Rant (was Re: x*x if x>10
Diez B. Roggisch
deets at nospam.web.de
Sun Jul 27 10:41:19 EDT 2008
DaveM schrieb:
> On Sun, 27 Jul 2008 05:24:36 -0700 (PDT), alex23 <wuwei23 at gmail.com> wrote:
>
>> On Jul 27, 10:13 pm, ssecorp <circularf... at gmail.com> wrote:
>>> I have seen somewhere that you can write something like:
>
>>> x*x if x>10
>>> but exactly that doesn't work and I can't get any variation to work.
>
>> It's called a ternary operator. The format is:
>> <label> = <true-value> if <condition> else <false-value>
>
> I've seen the PERL saying/motto/boast, "There's more than one way to do it"
> derided on more than one occasion on this group so what's the reason for
> this additional way to put an if else statement on one line? Are "and" and
> "or" constructions to produce the same effect not supported for this use?

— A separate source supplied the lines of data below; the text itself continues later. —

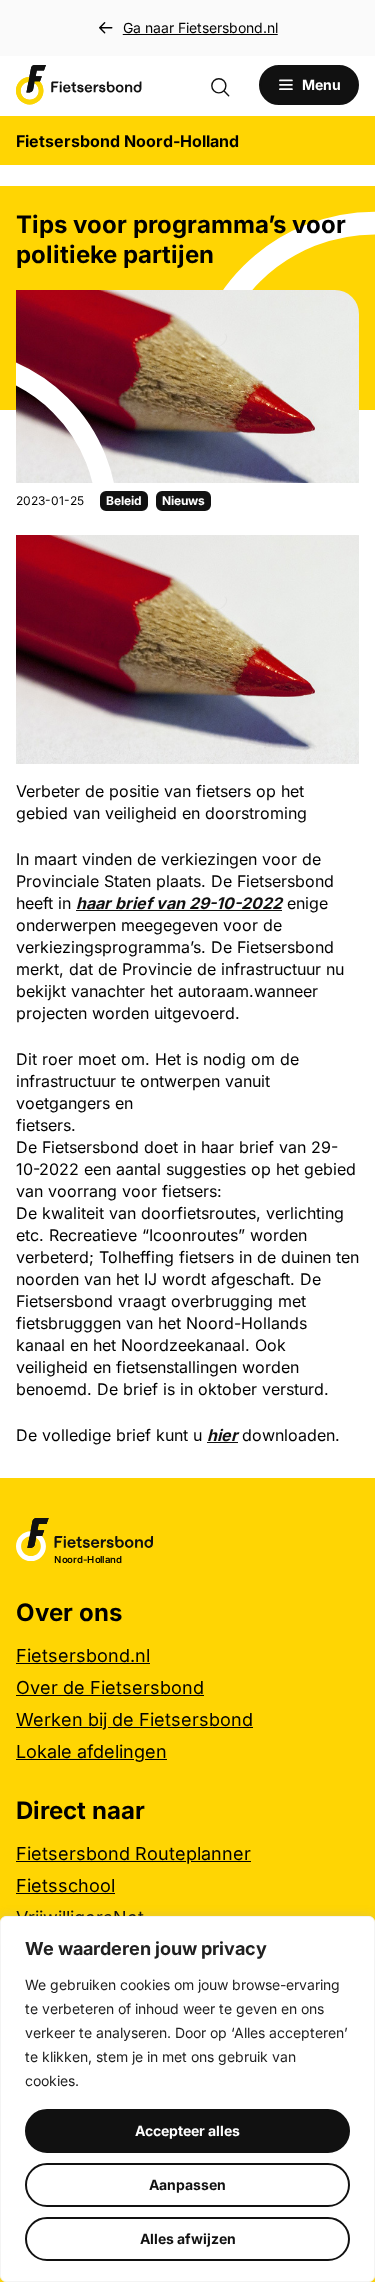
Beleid (124, 500)
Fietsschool (65, 1885)
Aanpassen (187, 2184)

You obviously aren't aware of the pitfalls regarding the mis-use of or
and and for this usage.
Try this:
>>> a = True
>>> b = 1
>>> c = 2
>>> a and b or c
1
>>> a = False
>>> a and b or c
2
>>> a = True
>>> b = None
>>> a and b or c
2
>>>
> Afterwards I tried various formulae using "reduce" , falling foul
> of the "=" catch on one occasion. Now I'm not a professional programmer, so
> there may be good reasons for a single object to have multiple names in a
> program, but it sounds like a recipe for disaster to me.
Can you tell us what you mean by "several names of one object"? You mean
this?
a = range(10)
b = a
id(a) == id(b)
? Passing references instead of values is an extremely important concept
of many languages, without it you would end up copying most of the time.
> Getting back to the
> list concatenation, I finally found the itertools.chain command which is the
> most compact and fastest (or second fastest by a trivial amount, I can't
> remember which). Along the way, I must have tried/used half a dozen methods,
> ...which brings me back my initial PERL comment. There's more than one way
> to do it in Python, too.
Any non-trivial task has that property. I don't know enough perl to have
an example ready that shows something that python has only one way of
doing and perl has several.
But I *do* know that taking the python zen literally is fruitless.